The lateral collateral ligament (LCL) is rarely an isolated injury. The LCL, spanning the outside (lateral side) of the knee, is generally injured along with another ligament such as the posterior cruciate ligament (PCL). These injuries are graded the same way as MCL injuries. However, the mechanism for these injuries is usually high energy, such as motor vehicle accidents or a direct blow. Also, the patient can sustain nerve damage and in severe injuries there can be arterial (blood vessel) damage as well. It is important to realize that multiple ligament knee injuries can be limb threatening and should be evaluated by an orthopaedic surgeon emergently. The most common nerve injured is the peroneal nerve. Peroneal nerve damage can have a devastating effect on the patient, such as a drop foot, where the patient can’t lift the foot. Diagnosis is made with a careful clinical examination including a complete neurovascular exam. An MRI is helpful for surgical planning and can diagnose any concomitant injuries. Isolated partial LCL injuries may be treated non-operatively in a brace. However, as a majority of these injuries are combined injuries with another ligament such as the PCL, surgery is usually recommended. Acute tears are treated with surgical repair of the ligaments and chronic tears are treated with reconstruction utilizing a ligament graft.
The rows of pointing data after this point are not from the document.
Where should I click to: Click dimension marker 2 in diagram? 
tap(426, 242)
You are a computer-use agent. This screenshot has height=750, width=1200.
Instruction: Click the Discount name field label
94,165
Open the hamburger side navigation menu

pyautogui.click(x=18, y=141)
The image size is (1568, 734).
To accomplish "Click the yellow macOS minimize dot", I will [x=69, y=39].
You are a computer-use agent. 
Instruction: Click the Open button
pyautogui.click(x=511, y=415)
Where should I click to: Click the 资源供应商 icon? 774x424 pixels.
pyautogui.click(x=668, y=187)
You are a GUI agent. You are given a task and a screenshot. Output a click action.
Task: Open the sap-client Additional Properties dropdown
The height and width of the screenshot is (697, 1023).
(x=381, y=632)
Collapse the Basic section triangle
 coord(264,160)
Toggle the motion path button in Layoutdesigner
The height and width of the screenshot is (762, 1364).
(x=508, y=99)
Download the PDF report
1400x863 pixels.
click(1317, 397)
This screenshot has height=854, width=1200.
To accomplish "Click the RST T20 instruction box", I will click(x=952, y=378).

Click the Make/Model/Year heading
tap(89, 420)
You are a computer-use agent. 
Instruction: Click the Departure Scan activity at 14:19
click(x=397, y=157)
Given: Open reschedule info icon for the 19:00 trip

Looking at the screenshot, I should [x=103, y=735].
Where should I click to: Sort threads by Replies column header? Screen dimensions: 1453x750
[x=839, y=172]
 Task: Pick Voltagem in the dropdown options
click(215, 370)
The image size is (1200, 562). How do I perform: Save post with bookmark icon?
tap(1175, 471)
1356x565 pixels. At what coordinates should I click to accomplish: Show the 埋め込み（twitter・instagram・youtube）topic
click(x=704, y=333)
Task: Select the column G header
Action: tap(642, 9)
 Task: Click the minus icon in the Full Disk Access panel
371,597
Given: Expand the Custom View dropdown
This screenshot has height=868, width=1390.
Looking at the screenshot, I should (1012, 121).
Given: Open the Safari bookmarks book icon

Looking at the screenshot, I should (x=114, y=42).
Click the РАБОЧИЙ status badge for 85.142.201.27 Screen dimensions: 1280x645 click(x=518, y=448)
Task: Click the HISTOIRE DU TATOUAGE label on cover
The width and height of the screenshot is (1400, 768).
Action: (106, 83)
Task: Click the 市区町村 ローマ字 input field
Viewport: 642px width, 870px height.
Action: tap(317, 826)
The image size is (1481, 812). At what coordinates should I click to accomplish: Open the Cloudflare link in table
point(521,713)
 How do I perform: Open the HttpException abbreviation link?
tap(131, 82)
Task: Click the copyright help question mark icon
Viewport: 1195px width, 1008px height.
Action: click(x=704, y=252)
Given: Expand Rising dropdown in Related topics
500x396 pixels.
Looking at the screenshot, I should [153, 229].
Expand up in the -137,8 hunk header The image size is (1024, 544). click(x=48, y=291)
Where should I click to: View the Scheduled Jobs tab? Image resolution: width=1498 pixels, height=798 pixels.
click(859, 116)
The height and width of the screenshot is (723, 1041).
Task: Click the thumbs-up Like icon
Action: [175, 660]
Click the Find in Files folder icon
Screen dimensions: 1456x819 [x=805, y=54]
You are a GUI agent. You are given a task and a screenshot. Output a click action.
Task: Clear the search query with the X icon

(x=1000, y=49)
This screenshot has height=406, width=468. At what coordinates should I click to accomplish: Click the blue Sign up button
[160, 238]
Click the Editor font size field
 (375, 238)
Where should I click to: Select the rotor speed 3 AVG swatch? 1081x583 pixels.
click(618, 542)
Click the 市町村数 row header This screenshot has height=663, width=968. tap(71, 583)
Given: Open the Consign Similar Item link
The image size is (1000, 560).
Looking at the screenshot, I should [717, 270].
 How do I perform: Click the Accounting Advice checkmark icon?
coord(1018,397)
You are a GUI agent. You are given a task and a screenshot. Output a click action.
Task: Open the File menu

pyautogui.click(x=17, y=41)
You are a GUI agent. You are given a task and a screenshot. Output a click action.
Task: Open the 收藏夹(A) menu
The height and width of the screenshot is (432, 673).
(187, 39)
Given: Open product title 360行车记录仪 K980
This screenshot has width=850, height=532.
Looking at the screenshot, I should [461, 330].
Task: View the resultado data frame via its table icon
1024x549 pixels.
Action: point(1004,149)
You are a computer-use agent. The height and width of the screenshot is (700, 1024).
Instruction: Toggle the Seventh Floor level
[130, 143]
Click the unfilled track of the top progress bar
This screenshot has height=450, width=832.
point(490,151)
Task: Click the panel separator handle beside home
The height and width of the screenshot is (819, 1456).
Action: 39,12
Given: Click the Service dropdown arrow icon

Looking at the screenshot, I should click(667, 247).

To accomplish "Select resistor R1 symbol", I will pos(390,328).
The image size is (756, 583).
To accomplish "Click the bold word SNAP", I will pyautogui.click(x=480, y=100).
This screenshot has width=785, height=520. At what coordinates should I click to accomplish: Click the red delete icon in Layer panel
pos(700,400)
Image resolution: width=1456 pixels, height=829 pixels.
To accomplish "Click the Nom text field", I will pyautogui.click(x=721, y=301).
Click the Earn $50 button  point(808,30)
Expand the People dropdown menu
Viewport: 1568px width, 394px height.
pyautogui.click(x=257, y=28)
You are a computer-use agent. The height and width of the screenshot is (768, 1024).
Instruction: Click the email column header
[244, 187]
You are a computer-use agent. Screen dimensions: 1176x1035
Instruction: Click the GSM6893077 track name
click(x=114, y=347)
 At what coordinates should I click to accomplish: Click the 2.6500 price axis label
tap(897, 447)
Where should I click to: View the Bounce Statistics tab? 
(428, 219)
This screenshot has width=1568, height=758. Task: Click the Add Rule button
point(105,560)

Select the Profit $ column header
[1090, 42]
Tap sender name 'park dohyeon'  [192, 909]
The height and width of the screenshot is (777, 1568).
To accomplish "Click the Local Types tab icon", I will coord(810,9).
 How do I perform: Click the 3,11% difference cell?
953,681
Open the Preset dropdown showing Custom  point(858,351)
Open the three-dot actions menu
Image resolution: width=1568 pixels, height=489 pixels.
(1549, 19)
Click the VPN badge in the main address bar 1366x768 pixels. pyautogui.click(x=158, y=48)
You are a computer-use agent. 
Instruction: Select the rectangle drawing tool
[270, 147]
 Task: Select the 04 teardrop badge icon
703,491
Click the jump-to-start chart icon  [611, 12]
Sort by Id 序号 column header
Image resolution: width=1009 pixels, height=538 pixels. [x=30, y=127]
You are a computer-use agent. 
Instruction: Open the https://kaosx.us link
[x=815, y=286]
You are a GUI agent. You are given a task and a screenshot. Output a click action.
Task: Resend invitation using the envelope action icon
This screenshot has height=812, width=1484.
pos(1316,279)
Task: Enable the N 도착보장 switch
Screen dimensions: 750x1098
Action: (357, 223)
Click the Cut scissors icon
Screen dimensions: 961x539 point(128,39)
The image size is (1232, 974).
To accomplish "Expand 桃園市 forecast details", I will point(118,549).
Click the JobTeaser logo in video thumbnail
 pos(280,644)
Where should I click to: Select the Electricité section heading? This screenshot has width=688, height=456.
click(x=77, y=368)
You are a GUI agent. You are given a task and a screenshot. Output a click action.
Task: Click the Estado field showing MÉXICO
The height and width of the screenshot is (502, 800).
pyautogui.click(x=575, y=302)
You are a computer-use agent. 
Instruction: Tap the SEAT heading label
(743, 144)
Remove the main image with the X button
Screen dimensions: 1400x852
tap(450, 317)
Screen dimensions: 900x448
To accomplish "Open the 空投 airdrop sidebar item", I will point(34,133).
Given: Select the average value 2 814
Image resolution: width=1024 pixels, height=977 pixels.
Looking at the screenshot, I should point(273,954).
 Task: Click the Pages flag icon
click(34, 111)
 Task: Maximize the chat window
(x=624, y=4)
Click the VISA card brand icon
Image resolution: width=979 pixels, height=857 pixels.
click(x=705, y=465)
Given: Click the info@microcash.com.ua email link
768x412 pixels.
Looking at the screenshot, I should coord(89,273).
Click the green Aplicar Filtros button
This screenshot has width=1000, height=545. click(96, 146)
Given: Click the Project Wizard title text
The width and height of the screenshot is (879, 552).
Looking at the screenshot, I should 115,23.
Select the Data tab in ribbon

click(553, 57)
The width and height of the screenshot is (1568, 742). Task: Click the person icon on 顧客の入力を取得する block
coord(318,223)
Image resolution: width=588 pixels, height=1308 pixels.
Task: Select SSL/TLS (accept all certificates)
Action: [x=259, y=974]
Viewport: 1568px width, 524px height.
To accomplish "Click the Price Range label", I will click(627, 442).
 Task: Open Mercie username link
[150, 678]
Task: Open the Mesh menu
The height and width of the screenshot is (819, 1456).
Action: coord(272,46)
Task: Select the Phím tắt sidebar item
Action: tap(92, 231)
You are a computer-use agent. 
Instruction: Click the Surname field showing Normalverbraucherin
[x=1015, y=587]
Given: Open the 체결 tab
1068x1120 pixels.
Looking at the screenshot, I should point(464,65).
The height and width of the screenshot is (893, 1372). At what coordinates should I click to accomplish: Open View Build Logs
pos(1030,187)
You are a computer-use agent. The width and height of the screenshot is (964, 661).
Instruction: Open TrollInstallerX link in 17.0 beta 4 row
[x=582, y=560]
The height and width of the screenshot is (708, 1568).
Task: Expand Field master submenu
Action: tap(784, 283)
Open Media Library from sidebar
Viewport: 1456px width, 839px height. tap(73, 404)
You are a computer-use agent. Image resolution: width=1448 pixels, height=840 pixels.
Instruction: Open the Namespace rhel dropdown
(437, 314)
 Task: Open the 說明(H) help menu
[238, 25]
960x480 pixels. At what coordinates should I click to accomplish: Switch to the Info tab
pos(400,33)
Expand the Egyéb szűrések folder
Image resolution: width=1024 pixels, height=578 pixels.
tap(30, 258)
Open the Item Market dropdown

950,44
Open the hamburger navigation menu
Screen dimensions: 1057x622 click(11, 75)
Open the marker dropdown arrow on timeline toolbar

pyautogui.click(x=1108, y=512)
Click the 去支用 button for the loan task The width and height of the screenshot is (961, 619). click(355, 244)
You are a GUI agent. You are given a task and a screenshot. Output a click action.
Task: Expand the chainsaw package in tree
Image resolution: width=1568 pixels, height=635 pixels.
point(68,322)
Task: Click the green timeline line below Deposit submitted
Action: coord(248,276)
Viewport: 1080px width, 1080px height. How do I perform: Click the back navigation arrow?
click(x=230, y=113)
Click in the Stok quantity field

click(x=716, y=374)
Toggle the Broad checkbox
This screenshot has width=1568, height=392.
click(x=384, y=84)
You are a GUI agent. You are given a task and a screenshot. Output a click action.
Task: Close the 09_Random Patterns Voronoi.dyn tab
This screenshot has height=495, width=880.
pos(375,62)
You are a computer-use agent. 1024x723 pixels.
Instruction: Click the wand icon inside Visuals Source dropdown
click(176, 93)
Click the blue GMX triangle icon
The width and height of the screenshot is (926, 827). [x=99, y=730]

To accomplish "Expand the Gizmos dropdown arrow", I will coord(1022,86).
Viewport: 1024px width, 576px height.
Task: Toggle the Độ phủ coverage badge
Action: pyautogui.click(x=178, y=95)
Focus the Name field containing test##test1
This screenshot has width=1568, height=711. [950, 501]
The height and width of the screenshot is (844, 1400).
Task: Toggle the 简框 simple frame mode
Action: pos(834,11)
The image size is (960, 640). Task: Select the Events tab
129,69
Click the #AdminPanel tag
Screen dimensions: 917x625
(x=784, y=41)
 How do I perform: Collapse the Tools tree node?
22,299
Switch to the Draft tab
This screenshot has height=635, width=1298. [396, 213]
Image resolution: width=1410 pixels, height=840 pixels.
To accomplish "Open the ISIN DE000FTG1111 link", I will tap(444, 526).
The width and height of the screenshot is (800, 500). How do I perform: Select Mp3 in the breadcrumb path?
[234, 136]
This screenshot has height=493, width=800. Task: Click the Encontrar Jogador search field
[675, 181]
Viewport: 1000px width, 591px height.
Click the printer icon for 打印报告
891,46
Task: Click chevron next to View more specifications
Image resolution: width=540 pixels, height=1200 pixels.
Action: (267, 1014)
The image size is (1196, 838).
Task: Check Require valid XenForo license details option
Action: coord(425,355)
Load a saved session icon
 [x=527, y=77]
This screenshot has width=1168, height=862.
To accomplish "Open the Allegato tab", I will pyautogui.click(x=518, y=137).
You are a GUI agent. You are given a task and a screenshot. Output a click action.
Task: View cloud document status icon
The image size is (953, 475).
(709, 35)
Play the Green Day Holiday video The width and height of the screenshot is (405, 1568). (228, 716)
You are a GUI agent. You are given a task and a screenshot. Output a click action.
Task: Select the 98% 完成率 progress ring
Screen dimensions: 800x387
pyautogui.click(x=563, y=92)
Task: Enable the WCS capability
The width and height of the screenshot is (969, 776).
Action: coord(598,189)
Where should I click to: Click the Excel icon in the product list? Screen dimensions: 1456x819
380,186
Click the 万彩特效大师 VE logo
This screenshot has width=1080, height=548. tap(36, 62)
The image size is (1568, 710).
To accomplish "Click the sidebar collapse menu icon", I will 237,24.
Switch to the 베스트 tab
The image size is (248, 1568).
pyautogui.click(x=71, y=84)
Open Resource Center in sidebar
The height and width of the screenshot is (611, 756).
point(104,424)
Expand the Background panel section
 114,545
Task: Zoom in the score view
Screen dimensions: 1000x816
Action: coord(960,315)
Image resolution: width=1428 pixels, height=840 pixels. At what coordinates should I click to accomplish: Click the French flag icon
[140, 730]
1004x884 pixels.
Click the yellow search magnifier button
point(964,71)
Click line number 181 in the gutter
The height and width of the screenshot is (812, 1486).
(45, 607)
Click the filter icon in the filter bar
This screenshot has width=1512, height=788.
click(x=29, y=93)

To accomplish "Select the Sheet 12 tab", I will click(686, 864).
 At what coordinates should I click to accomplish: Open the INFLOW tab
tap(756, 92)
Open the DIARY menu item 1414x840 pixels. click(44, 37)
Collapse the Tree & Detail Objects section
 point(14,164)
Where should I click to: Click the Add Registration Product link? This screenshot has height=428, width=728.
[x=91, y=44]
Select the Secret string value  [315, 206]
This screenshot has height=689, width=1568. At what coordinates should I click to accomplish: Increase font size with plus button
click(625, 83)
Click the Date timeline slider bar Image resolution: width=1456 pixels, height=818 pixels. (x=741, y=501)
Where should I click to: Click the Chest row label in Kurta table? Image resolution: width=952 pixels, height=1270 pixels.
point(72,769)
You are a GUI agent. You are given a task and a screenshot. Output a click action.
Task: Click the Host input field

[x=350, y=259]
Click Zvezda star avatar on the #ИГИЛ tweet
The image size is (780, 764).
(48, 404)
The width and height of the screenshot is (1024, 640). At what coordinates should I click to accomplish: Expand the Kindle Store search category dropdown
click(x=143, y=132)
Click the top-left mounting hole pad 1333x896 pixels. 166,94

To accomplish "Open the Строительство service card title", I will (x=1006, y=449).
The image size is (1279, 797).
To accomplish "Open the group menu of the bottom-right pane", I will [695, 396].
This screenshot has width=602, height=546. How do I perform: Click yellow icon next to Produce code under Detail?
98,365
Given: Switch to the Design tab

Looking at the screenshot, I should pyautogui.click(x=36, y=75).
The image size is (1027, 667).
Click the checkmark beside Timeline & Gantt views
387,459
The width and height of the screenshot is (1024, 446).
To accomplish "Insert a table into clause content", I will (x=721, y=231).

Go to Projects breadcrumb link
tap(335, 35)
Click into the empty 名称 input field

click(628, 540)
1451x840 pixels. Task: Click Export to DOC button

Ruptures of the tendons about the patella can occur, more often in the quadriceps tendon than the patellar tendon. When either the quadriceps or patellar tendon ruptures, the extensor mechanism of the knee will be disrupted, and the patient will be unable to extend/straighten his or her knee. Often a defect or divot can be felt just below the skin at the site of the tendon rupture. The best initial treatment is to immobilize the knee in full extension. With quadriceps and patellar tendon ruptures, primary repair with heavy suture can reapproximate the tendon and restore the knee’s extensor mechanism.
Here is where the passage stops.